## Given records:
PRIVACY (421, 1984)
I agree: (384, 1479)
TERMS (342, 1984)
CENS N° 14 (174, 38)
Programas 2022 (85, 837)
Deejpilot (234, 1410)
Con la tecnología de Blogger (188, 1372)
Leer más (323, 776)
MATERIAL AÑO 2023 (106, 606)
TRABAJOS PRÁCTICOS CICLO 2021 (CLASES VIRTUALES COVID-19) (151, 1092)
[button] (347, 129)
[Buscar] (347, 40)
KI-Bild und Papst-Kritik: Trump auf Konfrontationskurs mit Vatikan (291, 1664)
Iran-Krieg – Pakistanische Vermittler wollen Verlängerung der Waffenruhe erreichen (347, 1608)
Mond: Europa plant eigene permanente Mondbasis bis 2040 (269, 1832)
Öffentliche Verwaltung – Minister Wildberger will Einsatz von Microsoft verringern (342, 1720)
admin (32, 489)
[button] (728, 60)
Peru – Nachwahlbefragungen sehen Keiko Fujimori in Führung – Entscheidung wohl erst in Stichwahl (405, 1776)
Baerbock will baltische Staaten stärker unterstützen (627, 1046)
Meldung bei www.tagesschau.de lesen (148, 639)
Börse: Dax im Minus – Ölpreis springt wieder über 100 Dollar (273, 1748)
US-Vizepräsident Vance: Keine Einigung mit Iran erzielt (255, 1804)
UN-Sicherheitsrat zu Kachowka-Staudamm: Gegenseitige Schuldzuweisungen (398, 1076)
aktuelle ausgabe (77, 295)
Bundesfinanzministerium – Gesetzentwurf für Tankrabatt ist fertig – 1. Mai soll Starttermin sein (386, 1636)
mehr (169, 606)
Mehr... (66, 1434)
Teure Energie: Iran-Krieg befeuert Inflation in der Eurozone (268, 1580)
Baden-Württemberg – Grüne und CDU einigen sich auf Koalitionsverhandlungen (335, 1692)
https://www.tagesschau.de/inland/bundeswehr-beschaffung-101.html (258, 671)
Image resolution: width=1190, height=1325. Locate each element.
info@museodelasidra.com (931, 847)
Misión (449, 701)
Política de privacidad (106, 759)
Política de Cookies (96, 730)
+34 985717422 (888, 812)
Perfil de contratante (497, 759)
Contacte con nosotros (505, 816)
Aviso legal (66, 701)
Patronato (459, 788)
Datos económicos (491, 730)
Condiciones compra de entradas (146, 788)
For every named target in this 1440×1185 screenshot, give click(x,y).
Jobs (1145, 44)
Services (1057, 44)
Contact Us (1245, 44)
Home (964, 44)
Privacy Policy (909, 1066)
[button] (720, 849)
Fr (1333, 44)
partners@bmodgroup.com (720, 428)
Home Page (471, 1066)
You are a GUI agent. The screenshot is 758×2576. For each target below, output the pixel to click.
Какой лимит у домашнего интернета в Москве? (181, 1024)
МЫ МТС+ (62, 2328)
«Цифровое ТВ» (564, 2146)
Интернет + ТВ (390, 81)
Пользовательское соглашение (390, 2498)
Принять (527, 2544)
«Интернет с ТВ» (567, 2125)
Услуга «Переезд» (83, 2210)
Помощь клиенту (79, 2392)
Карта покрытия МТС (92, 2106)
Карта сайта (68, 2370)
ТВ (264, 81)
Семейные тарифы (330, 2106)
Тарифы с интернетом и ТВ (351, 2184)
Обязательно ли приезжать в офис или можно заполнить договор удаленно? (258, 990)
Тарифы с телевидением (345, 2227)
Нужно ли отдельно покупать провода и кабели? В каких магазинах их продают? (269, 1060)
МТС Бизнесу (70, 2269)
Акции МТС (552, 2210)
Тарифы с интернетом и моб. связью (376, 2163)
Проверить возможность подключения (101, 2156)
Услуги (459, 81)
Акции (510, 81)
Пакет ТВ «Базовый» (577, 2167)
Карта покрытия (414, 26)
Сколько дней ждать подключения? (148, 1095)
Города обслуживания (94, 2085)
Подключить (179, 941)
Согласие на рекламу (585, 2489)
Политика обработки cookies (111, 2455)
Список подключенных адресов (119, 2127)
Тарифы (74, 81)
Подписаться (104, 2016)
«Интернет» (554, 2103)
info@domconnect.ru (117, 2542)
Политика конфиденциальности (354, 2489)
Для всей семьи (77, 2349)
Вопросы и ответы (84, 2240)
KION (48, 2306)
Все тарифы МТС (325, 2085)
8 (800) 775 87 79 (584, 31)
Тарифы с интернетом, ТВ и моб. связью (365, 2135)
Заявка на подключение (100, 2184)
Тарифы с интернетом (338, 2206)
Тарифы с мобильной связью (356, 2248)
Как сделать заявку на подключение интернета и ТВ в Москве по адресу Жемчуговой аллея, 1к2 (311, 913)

## Exercise description:
Copy every one of the records above word for word, keeping each line as it is.

## Result:
PRIVACY (421, 1984)
I agree: (384, 1479)
TERMS (342, 1984)
CENS N° 14 (174, 38)
Programas 2022 (85, 837)
Deejpilot (234, 1410)
Con la tecnología de Blogger (188, 1372)
Leer más (323, 776)
MATERIAL AÑO 2023 (106, 606)
TRABAJOS PRÁCTICOS CICLO 2021 (CLASES VIRTUALES COVID-19) (151, 1092)
[button] (347, 129)
[Buscar] (347, 40)
KI-Bild und Papst-Kritik: Trump auf Konfrontationskurs mit Vatikan (291, 1664)
Iran-Krieg – Pakistanische Vermittler wollen Verlängerung der Waffenruhe erreichen (347, 1608)
Mond: Europa plant eigene permanente Mondbasis bis 2040 (269, 1832)
Öffentliche Verwaltung – Minister Wildberger will Einsatz von Microsoft verringern (342, 1720)
admin (32, 489)
[button] (728, 60)
Peru – Nachwahlbefragungen sehen Keiko Fujimori in Führung – Entscheidung wohl erst in Stichwahl (405, 1776)
Baerbock will baltische Staaten stärker unterstützen (627, 1046)
Meldung bei www.tagesschau.de lesen (148, 639)
Börse: Dax im Minus – Ölpreis springt wieder über 100 Dollar (273, 1748)
US-Vizepräsident Vance: Keine Einigung mit Iran erzielt (255, 1804)
UN-Sicherheitsrat zu Kachowka-Staudamm: Gegenseitige Schuldzuweisungen (398, 1076)
aktuelle ausgabe (77, 295)
Bundesfinanzministerium – Gesetzentwurf für Tankrabatt ist fertig – 1. Mai soll Starttermin sein (386, 1636)
mehr (169, 606)
Mehr... (66, 1434)
Teure Energie: Iran-Krieg befeuert Inflation in der Eurozone (268, 1580)
Baden-Württemberg – Grüne und CDU einigen sich auf Koalitionsverhandlungen (335, 1692)
https://www.tagesschau.de/inland/bundeswehr-beschaffung-101.html (258, 671)
Image resolution: width=1190, height=1325. Locate each element.
info@museodelasidra.com (931, 847)
Misión (449, 701)
Política de privacidad (106, 759)
Política de Cookies (96, 730)
+34 985717422 (888, 812)
Perfil de contratante (497, 759)
Contacte con nosotros (505, 816)
Aviso legal (66, 701)
Patronato (459, 788)
Datos económicos (491, 730)
Condiciones compra de entradas (146, 788)
For every named target in this 1440×1185 screenshot, give click(x,y).
Jobs (1145, 44)
Services (1057, 44)
Contact Us (1245, 44)
Home (964, 44)
Privacy Policy (909, 1066)
[button] (720, 849)
Fr (1333, 44)
partners@bmodgroup.com (720, 428)
Home Page (471, 1066)
You are a GUI agent. The screenshot is 758×2576. For each target below, output the pixel to click.
Какой лимит у домашнего интернета в Москве? (181, 1024)
МЫ МТС+ (62, 2328)
«Цифровое ТВ» (564, 2146)
Интернет + ТВ (390, 81)
Пользовательское соглашение (390, 2498)
Принять (527, 2544)
«Интернет с ТВ» (567, 2125)
Услуга «Переезд» (83, 2210)
Помощь клиенту (79, 2392)
Карта покрытия МТС (92, 2106)
Карта сайта (68, 2370)
ТВ (264, 81)
Семейные тарифы (330, 2106)
Тарифы с интернетом и ТВ (351, 2184)
Обязательно ли приезжать в офис или можно заполнить договор удаленно? (258, 990)
Тарифы с телевидением (345, 2227)
Нужно ли отдельно покупать провода и кабели? В каких магазинах их продают? (269, 1060)
МТС Бизнесу (70, 2269)
Акции МТС (552, 2210)
Тарифы с интернетом и моб. связью (376, 2163)
Проверить возможность подключения (101, 2156)
Услуги (459, 81)
Акции (510, 81)
Пакет ТВ «Базовый» (577, 2167)
Карта покрытия (414, 26)
Сколько дней ждать подключения? (148, 1095)
Города обслуживания (94, 2085)
Подключить (179, 941)
Согласие на рекламу (585, 2489)
Политика обработки cookies (111, 2455)
Список подключенных адресов (119, 2127)
Тарифы (74, 81)
Подписаться (104, 2016)
«Интернет» (554, 2103)
info@domconnect.ru (117, 2542)
Политика конфиденциальности (354, 2489)
Для всей семьи (77, 2349)
Вопросы и ответы (84, 2240)
KION (48, 2306)
Все тарифы МТС (325, 2085)
8 (800) 775 87 79 (584, 31)
Тарифы с интернетом, ТВ и моб. связью (365, 2135)
Заявка на подключение (100, 2184)
Тарифы с интернетом (338, 2206)
Тарифы с мобильной связью (356, 2248)
Как сделать заявку на подключение интернета и ТВ в Москве по адресу Жемчуговой аллея, 1к2 (311, 913)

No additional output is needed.